Saturday, October 15, 2011
(Photo from the Green Bay Press-Gazette.)
Since I am late in writing about last week's Packers-Falcons game, which the Packers won 25-14, I will offer a few comments about the game before turning my attention to the next couple of games.
When the Falcons got the opening kickoff, and started at the 20, one thing I did not expect to happen was for them to go on an 80 yard, 13 play drive to score a touchdown, then recover a Ryan Grant fumble to end a promising drive, then go on another long drive to go up 14-0.
On the one hand, I did believe, going into the game, that the Packers exposed the weakness of the Falcons' defense in the playoff game last year. And when the Falcons lost 30-12 to the Bears in week 1 of this year, my view of the Falcons' weaknesses were reinforced. But on the other hand, they were the no. 1 seed in the NFC playoffs last year, they still have Michael Turner, Roddy White, Tony Gonzalez and Matt Ryan on offense, and now they have added Julio Jones. So starting with a 14 point lead, they were going to be tough to beat, especially since the Packers were never behind any team all of last year by more than 7 points.
But then just like that, the game changed. We maybe did not realize it at first, because the Packers' first three scoring drives resulted in field goals, not touchdowns. But the bottom line is that the Packers shut out the Falcons during the last 43 minutes of the game, while going on 6 scoring drives of their own, putting up 25 unanswered points. There were big passing touchdowns to Jones and Jennings, and there were a total of 4 field goals. The Falcons could not stop the Packers, all they could do is just contain the damage.
How did the Packers change things around so thoroughly? To counteract the loss of OT Chad Clifton early in the game, the Packers started rolling Rodgers out more, and keeping an extra blocker in the backfield on many occasion, just to make sure he did not get killed back there. Rodgers spread out the ball to 12 different receivers during the game, keeping the Falcons off balance. And most importantly, after the Grant fumble on the first drive, the Packers never gave the ball away again.

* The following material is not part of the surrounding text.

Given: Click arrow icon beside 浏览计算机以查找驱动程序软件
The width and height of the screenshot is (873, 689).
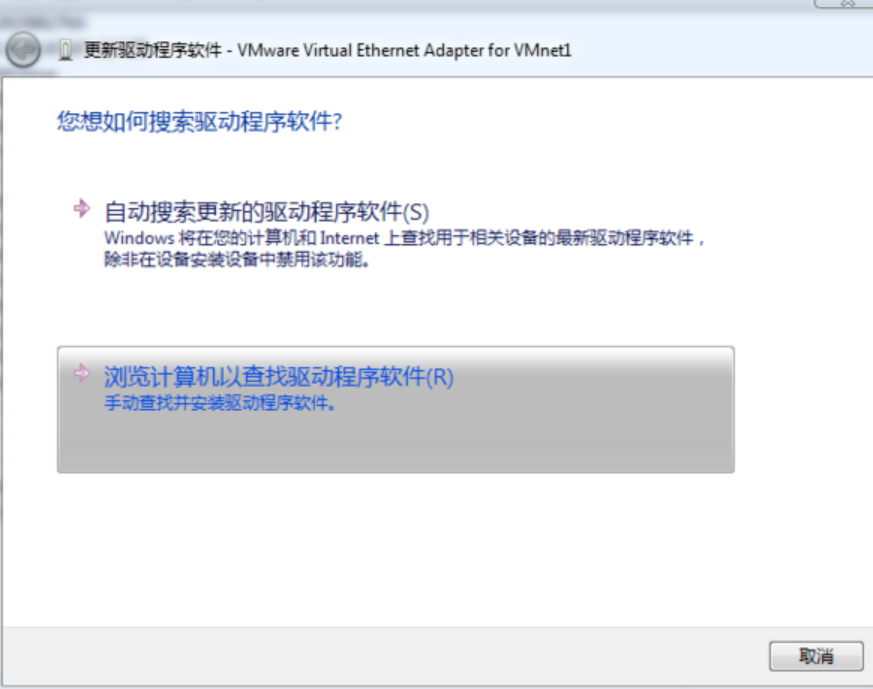Looking at the screenshot, I should 82,373.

On the defensive side, the Packers seemed to keep the Falcons guessing at all times. Sometimes they would rush only 3 or 4, dropping everybody else in coverage, and at other times (increasingly as the game went on), they would bring extra pressure on Ryan. He was very active in changing plays at the line of scrimmage, but he could not out-think Dom Capers, and was picked off twice, and pressured into bad throws many times.
All in all, it was a great example of the Packers' coaching staff adjusting their game plans on the fly, adapting to the changing circumstances on the field. It was, in some ways, the Packers' best game of the year. My biggest concern at this point is that everybody is getting a little too confident about the Packers. My buddy Dick Karth said that this was one of the most impressive games he has seen. Noted Packer blogger Jersey Al, on the Cheesehead Radio broadcast this week, said he is as "giddy as a schoolgirl" about the Packers. That is fine, I feel pretty good about the Packers myself. I just hope that the players are not reading all of their own press clippings, especially going into potential "trap games" like they have both this week against the 0-4 Rams, and next week against the 1-4 Vikings.
As one would expect, the danger is not lost on the coaching staff, which has gone out of its way to remind the Packers of their loss to the 0-7 Buccaneers two years ago. I don't expect the players or the coaches to let that happen again. The Packers are too good to lose to the Rams at home, and I would be nothing short of shocked if they do. The Vikings game next week is a little different, because it is a rivalry game, and it is on the road. Still, I really expect the Packers to be 7-0 next Sunday night, heading into a well-deserved bye week.
Some interesting notes on the Rams game: Rams Head Coach Steve Spagnuolo was the Defensive Coordinator for the Giants at the time of that painful NFC Championship game after the 2007 season (also known as Favre's last game for the Packers). So he is a pretty good coach, but I don't think that he has the horses at the moment. Former Packers Al Harris, Brady Poppinga, and Josh Gordy all play for the Rams. It appears Al Harris may start against the Packers, and I would expect a very warm welcome from the crowd. He was a great player for the Packers during his prime, and he left only because of a combination of injury and advancing age. I don't think I will ever forget his "Thank You Note" to the fans when he was released.